* BEGIN *

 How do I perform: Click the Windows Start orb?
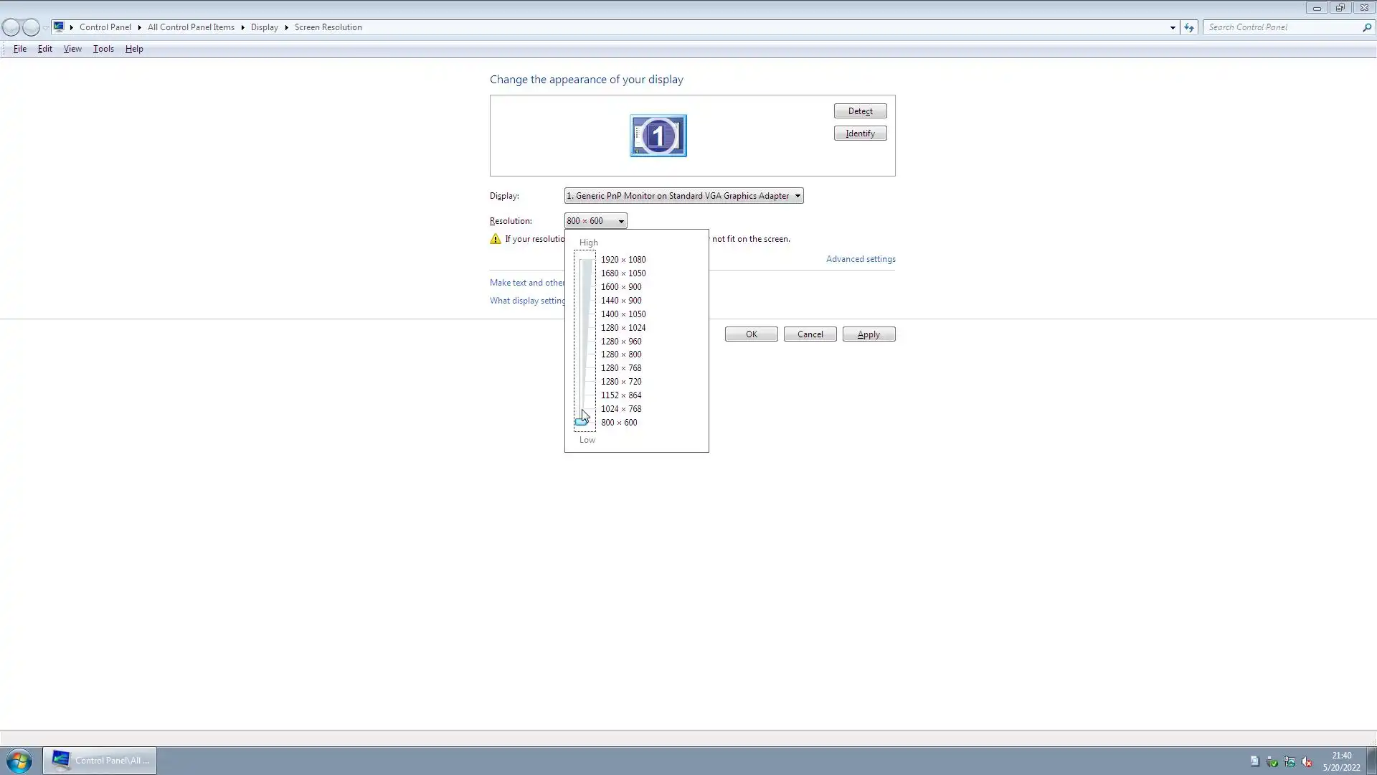tap(19, 761)
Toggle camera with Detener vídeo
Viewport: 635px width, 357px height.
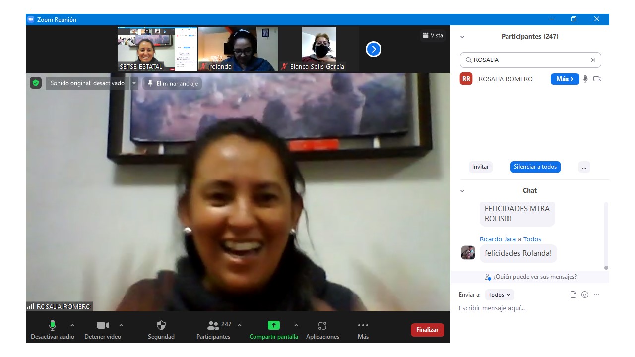tap(103, 326)
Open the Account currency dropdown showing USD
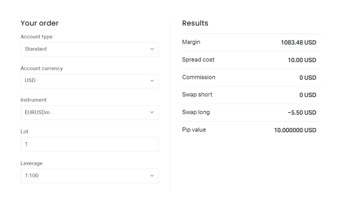Viewport: 341px width, 201px height. (89, 81)
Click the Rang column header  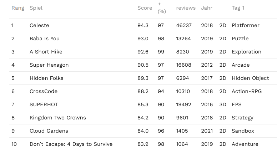pyautogui.click(x=18, y=8)
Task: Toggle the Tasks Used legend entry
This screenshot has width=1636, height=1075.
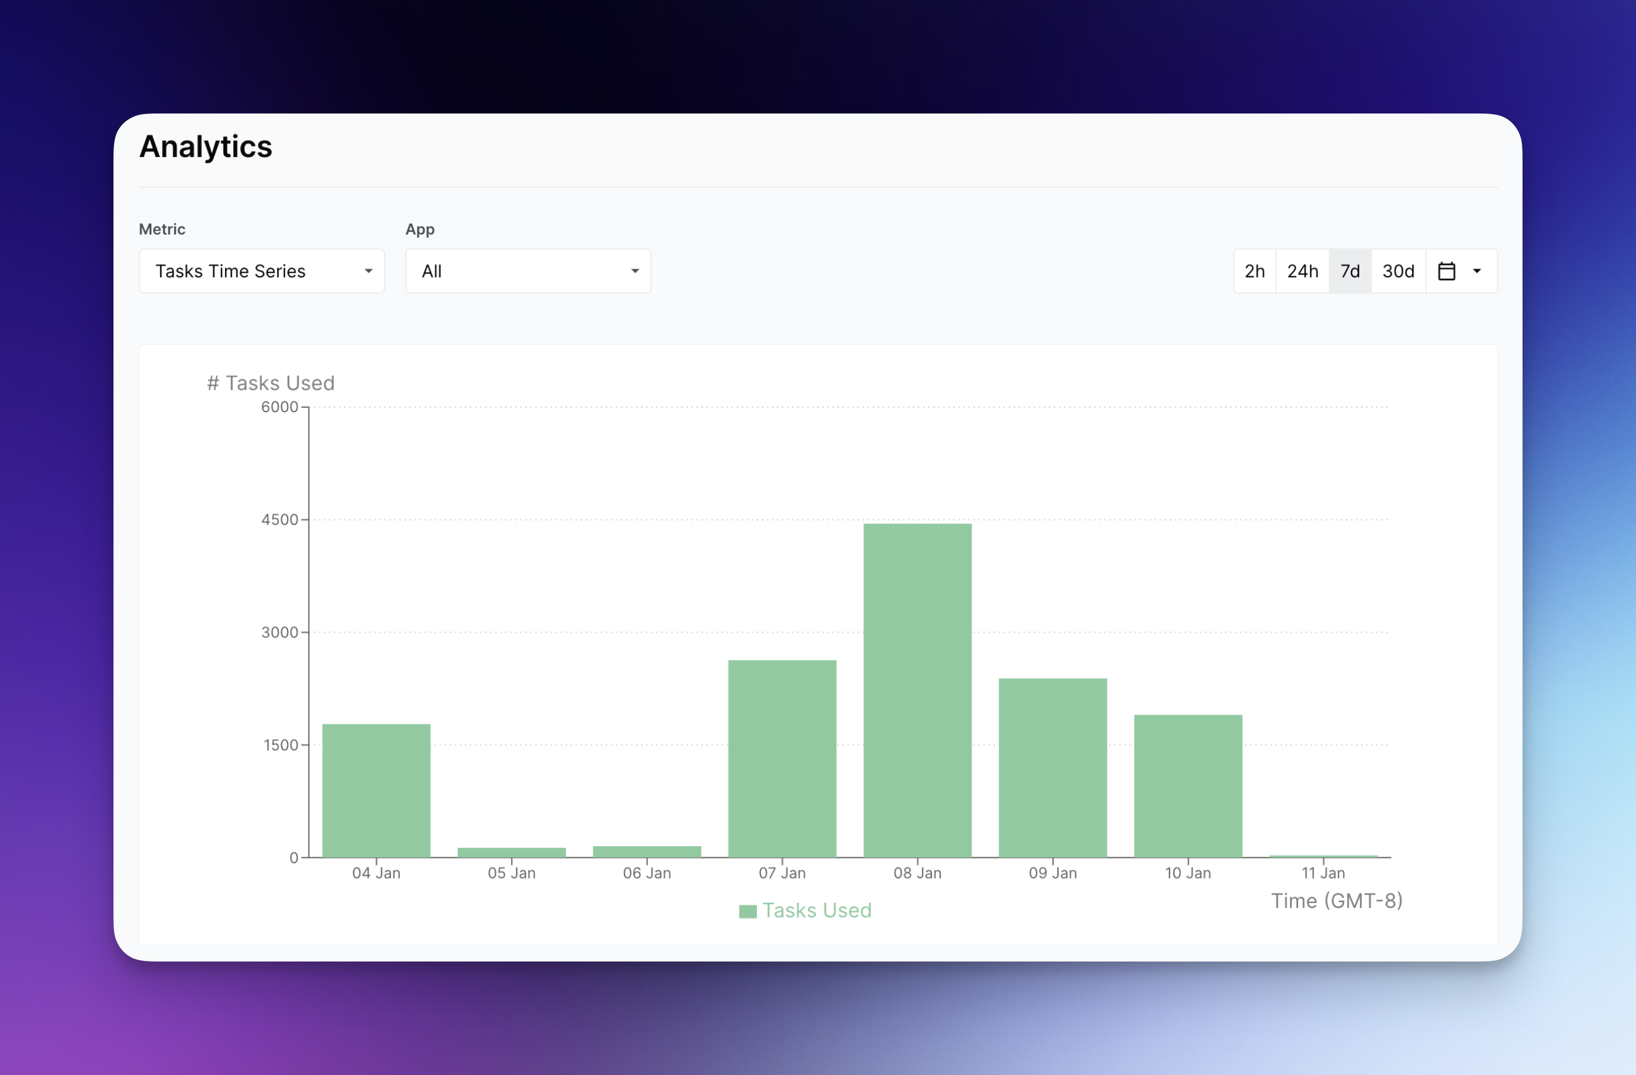Action: point(816,910)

* END *

| INSTRUCTION |
Reproduce the data from the line that contains "Task: Toggle the Tasks Used legend entry" through the end, renaming "legend entry" to "legend item" and leaving everything else unchanged. Omit the pictures.

| RESPONSE |
Task: Toggle the Tasks Used legend item
This screenshot has width=1636, height=1075.
Action: point(816,910)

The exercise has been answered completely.